» SELECTED PASSAGE:

## Start

About the Winnipeg Free Press not giving a damn and the Winnipeg Sun being overrun by Postmedia outriders…flag football…Jim Barker’s lid…tell us what you really think, Kate…CFL power rankings…Mario’s pricey biffies…peeing in a bottle…and a chill in Winnipeg’s hottest summer

Three soft-boiled eggs on whole wheat toast and some leftover thoughts for a Monday morning breakfast

I cut my teeth in the rag trade by standing on the lumpy, pock-marked sidelines of local football fields, covering the Sisler Spartans, Churchill Bulldogs, Elmwood Eskimos and other outfits in the Winnipeg High School Football League.

If not at high school grid, I was courtside watching the best local tennis players do their thing on the clay courts of the Winnipeg Canoe Club or Winnipeg Lawn Tennis Club.

## End

» DATA EXCERPTS:
## Start

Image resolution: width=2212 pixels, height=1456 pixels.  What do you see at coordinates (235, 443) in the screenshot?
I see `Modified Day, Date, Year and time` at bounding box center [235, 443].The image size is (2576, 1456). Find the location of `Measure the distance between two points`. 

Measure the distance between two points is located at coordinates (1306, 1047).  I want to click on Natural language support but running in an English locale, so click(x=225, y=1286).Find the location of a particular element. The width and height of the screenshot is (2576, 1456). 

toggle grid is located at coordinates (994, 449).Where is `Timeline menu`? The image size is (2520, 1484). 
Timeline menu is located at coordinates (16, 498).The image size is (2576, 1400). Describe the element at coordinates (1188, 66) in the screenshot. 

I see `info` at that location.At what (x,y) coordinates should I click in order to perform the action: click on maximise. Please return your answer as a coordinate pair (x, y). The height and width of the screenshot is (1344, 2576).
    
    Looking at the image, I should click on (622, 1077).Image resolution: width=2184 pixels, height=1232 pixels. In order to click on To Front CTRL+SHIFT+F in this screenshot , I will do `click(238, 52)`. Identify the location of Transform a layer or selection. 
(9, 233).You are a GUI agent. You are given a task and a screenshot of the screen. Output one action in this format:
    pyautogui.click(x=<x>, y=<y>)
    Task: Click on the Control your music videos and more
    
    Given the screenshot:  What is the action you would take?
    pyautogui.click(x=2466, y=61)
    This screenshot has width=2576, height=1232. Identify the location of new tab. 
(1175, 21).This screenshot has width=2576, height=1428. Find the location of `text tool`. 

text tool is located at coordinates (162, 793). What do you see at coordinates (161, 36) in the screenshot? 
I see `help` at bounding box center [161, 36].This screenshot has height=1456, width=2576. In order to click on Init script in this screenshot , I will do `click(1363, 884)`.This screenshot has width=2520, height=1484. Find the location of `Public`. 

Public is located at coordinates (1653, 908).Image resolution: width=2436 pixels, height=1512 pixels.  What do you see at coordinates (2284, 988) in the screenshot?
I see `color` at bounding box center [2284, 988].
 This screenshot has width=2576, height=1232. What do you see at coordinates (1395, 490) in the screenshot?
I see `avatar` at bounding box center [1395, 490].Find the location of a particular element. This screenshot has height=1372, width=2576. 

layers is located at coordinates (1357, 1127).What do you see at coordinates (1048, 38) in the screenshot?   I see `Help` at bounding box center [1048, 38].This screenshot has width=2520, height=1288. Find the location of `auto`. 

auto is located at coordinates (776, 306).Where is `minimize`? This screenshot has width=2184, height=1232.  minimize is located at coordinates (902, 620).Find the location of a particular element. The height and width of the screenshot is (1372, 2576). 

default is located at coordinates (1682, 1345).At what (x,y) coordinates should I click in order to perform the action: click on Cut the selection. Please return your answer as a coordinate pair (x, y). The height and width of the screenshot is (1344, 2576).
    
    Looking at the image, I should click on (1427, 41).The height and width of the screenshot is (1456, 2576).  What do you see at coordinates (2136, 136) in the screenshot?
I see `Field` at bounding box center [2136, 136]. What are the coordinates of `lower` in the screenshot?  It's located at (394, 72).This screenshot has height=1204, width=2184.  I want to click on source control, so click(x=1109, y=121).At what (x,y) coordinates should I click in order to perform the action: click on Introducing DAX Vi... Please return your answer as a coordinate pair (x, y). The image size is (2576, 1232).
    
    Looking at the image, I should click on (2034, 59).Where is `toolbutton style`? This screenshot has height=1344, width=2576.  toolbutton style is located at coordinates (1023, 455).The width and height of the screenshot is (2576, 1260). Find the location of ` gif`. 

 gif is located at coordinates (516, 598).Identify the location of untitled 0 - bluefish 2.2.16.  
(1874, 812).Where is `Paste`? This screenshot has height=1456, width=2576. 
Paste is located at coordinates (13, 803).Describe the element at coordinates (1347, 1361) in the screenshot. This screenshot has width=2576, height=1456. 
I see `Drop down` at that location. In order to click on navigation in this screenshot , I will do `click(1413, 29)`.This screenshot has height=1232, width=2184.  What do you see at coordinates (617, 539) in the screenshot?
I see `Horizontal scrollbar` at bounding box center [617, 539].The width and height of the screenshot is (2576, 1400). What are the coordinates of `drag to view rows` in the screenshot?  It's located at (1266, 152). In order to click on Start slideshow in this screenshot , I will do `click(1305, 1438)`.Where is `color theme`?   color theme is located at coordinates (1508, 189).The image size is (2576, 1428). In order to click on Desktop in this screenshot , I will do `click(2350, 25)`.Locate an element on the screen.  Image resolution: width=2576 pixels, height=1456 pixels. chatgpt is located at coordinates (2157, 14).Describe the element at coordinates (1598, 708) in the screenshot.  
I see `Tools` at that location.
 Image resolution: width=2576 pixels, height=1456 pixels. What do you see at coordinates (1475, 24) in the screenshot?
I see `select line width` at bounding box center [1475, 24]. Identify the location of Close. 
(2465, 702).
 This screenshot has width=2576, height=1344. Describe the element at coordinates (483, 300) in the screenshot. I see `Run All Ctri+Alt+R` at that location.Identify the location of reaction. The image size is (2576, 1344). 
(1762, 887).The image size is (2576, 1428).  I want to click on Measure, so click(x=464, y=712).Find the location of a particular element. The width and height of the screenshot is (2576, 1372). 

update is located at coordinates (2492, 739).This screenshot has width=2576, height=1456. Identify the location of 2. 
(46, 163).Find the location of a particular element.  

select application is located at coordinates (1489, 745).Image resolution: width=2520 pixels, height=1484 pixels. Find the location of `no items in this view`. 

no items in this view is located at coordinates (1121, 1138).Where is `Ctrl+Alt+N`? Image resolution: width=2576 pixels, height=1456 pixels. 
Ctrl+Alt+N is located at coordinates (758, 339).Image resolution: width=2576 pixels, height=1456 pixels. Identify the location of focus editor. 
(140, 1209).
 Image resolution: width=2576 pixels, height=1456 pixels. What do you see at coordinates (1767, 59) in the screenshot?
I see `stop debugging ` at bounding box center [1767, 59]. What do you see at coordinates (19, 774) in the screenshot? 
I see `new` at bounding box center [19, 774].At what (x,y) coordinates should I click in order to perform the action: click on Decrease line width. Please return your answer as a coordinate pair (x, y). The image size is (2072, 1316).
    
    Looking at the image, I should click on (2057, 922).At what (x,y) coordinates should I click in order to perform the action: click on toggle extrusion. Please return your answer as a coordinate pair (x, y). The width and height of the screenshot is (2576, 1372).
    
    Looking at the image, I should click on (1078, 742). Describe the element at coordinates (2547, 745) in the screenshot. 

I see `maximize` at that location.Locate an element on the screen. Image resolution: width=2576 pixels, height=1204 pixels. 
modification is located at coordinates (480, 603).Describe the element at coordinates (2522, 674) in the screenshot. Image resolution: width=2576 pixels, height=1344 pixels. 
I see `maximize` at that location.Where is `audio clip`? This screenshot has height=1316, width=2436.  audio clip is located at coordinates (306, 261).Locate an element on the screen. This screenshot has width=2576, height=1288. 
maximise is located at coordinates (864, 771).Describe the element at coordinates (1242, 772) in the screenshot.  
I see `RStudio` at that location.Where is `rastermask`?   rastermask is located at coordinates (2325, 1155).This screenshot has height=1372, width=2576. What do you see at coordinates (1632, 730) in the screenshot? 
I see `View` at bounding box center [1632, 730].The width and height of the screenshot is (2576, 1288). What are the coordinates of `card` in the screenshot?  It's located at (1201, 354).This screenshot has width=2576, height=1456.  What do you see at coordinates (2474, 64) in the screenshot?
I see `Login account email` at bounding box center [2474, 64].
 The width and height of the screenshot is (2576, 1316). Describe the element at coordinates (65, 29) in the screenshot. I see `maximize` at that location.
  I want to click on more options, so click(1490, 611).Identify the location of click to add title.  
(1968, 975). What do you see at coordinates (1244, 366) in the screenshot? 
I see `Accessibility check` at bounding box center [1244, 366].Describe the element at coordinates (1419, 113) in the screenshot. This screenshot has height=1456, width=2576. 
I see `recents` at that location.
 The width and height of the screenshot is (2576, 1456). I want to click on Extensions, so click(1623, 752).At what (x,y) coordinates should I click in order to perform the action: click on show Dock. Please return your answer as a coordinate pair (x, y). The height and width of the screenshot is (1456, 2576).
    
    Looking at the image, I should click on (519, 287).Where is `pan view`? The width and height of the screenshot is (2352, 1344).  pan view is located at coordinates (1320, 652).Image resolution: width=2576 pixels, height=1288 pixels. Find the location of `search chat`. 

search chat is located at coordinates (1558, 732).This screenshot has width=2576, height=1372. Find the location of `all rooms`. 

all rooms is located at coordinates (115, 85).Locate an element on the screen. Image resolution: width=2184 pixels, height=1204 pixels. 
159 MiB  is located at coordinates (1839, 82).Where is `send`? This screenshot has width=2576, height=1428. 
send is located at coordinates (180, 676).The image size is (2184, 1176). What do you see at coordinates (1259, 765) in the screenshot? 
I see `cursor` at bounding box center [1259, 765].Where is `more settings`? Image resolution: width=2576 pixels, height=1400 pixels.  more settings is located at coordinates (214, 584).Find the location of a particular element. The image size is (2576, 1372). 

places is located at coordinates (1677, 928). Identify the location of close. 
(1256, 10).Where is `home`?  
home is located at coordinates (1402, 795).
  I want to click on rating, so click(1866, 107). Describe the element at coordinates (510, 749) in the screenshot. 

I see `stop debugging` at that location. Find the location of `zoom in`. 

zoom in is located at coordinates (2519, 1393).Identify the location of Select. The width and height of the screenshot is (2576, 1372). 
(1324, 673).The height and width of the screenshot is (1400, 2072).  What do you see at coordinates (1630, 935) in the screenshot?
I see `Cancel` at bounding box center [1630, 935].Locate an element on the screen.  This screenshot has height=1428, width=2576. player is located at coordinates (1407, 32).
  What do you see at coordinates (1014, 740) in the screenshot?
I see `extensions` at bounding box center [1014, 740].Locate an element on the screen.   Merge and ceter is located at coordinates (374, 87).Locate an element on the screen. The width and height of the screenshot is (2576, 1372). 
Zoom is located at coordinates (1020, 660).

## End

» TASK LIST:
**1)** From the Winnipeg sports column, list every high school football team named.
**2)** Quote the Winnipeg sports column from "I cut my teeth" through "Lawn Tennis Club.".
**3)** Extend the Winnipeg sports column past its last sentence.

» RESPONSE LIST:
**1)**
Sisler Spartans
Churchill Bulldogs
Elmwood Eskimos

**2)**
I cut my teeth in the rag trade by standing on the lumpy, pock-marked sidelines of local football fields, covering the Sisler Spartans, Churchill Bulldogs, Elmwood Eskimos and other outfits in the Winnipeg High School Football League.

If not at high school grid, I was courtside watching the best local tennis players do their thing on the clay courts of the Winnipeg Canoe Club or Winnipeg Lawn Tennis Club.

**3)**
Major Junior/Junior/Senior hockey, kids curling, high school track and field, badminton, junior golf, bowling, figure skating, fastball, gymnastics, Junior baseball, hoops, amateur boxing…you name it, I was there to write about it. And if I wasn’t on site, I was on the Winnipeg Tribune sports desk, doing rewrites or laying out the pages that would prominently feature the games that local people played for no pay.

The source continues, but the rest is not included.